Notable Quantitative Insights
- The experimental results demonstrate that larger models achieve an ECE around 0.1 when using optimized prompting methods, meaning the verbalized confidence scores deviate by approximately 10% on average from the actual accuracy.
- For large LLMs, combining multiple prompt strategies (i.e., the “combo” method) exhibits marked qualitative and quantitative improvements in calibration compared to baseline prompting methods, with clear shifts in the confidence score distribution and calibration curves.
Discussion and Limitations
- The paper underscores that verbalized confidence scores can serve as a simple, prompt- and model-agnostic approach for uncertainty quantification in LLMs, but their reliability is highly sensitive to the specific prompt design.

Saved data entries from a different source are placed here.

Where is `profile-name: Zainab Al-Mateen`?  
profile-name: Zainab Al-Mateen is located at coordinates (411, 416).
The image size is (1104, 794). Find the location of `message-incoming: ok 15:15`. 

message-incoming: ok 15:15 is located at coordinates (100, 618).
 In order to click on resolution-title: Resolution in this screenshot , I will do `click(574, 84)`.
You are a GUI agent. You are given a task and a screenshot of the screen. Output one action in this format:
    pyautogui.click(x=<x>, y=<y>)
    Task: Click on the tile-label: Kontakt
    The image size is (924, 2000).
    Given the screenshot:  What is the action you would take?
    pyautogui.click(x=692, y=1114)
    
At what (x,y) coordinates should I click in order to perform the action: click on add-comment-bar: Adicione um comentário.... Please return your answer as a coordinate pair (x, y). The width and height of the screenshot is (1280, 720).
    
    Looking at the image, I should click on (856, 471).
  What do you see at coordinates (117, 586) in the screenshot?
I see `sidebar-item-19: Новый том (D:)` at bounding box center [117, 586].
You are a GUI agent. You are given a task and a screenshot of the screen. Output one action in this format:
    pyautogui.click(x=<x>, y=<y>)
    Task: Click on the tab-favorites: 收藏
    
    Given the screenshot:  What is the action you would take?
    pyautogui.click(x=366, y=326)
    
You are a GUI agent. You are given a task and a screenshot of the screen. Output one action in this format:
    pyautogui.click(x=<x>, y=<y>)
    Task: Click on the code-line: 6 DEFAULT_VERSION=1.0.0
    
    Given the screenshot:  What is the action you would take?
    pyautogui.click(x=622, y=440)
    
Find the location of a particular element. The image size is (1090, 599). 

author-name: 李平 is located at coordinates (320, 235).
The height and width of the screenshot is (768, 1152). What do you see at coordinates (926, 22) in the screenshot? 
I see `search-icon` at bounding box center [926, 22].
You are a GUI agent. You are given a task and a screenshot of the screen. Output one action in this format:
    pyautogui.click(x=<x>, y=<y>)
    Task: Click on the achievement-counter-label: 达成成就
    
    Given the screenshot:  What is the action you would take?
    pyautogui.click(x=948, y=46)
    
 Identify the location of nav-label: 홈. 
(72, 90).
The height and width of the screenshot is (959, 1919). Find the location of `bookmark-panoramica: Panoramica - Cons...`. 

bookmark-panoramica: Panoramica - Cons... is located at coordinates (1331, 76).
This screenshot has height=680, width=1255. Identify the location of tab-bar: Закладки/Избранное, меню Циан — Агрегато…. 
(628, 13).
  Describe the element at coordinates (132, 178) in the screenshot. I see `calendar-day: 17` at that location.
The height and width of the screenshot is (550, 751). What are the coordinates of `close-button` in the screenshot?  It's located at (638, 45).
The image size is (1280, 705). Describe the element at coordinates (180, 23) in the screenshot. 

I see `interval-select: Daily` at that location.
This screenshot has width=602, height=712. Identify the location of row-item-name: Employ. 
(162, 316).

- Limitations arise from the focus on objective correctness in closed-ended questions, leaving open how well these approaches generalize to open-ended or subjective tasks where “correctness” is less clearly defined.
- The metrics for informativeness and meaningfulness proposed by the authors are novel, and while they provide insights into the diversity and dataset sensitivity of the scores, further validation of these metrics in broader contexts may be necessary.
Overall, the paper presents a comprehensive paper that balances rigorous metric definitions, extensive experimental evaluations, and practical prompt engineering insights, making it a valuable reference for improving uncertainty quantification in LLMs through verbalized confidence scores.